What this task involves:
Continue the passage below about court rulings on who may receive PPP loans, starting right after its last sentence.

***** Page text

On May 8, Judge Schaaf issued a temporary restraining order enabling Saint Alexis Hospital Corporation to apply for PPP funds notwithstanding that it is currently in bankruptcy. Numerous similar decisions have been handed down from bankruptcy courts around the country. However, the results are not the same even in our backyard. In re Hartshorne Holdings, LLC is a coal operator Chapter 11 in the Western District of Kentucky before Judge Thomas Fulton. There the Debtor brought a challenge to the exclusion of bankruptcy debtors from the PPP. On June 1, 2020, Judge Fulton ruled against the Debtors, but not on substance. The Court held that the Debtor was doing well enough financially that it did not meet the standards required for preliminary injunctive relief. Many more of these bankruptcy restriction challenges have been brought around the country.

As reported in Forbes and other publications, a number of “gentlemen’s clubs” have brought suit alleging that the Treasury did not have authority to bar them from participation in the PPP loans even though they generally are barred from receipt of SBA backed loans. Reviewing a case filed in Flint, Michigan, a federal district judge has sided with the club and determined that the SBA may not exclude it from applying for and receiving a PPP loan. Another decision of a similar nature was issued in Wisconsin.

**********
***** Information supplied

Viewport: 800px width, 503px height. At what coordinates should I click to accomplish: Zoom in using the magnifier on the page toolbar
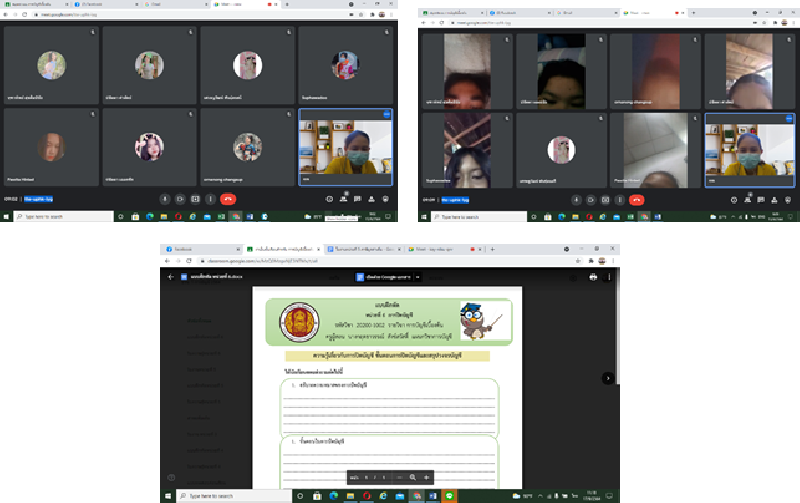[x=412, y=477]
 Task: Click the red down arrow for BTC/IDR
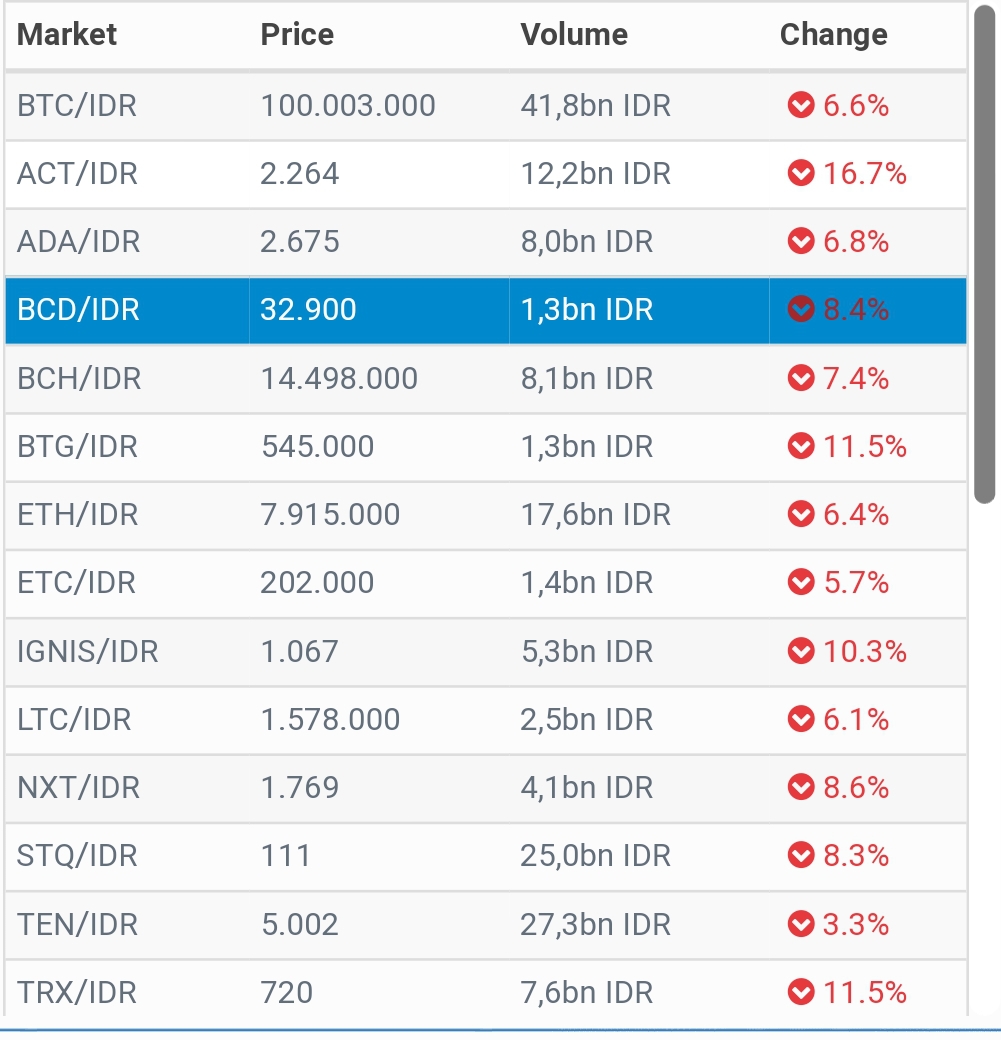click(x=801, y=105)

**********

Output of the task:
Another group excluded from participation are political and campaign strategists. In one case they lost, but not on the merits. Rather, irrespective of whether it might be true they were wrongly excluded for participation in PPP, the judge did not believe he had the authority to issue the requested injunctive relief. An appeal has been filed.

All else being equal, companies in the marijuana business should be excluded from participation in PPP. But these are not equal times, and it may be argued that those businesses may participate. At least one company in a related industry that would normally appear to be barred from participation has received a PPP loan, but it is unclear if the question was ever raised.

The Use of PPP Loan Funds

Famously, PPP loans may be forgiven only if not less than 75 percent of the loan proceeds (both the House and the Senate have passed amendments to the CARES Act reducing the 75 percent to 60 percent) are used to pay payroll costs, leaving not more than 25 percent (to be raised to 40 percent) for other permitted expenses such as rent and utilities. While what the PPP loan proceeds may be used for is detailed in the CARES Act, it does not contain the 75/25 percent requirement for forgiveness. As borrowers begin seeking forgiveness, which should start in about a week, and realize they are short of this requirement, we would expect to see challenges to this regulation. An article in Forbes considers this question. However, with the recently passed amendments to the CARES Act and the reduction of these limits to statute, those challenges likely have lost most of their viability.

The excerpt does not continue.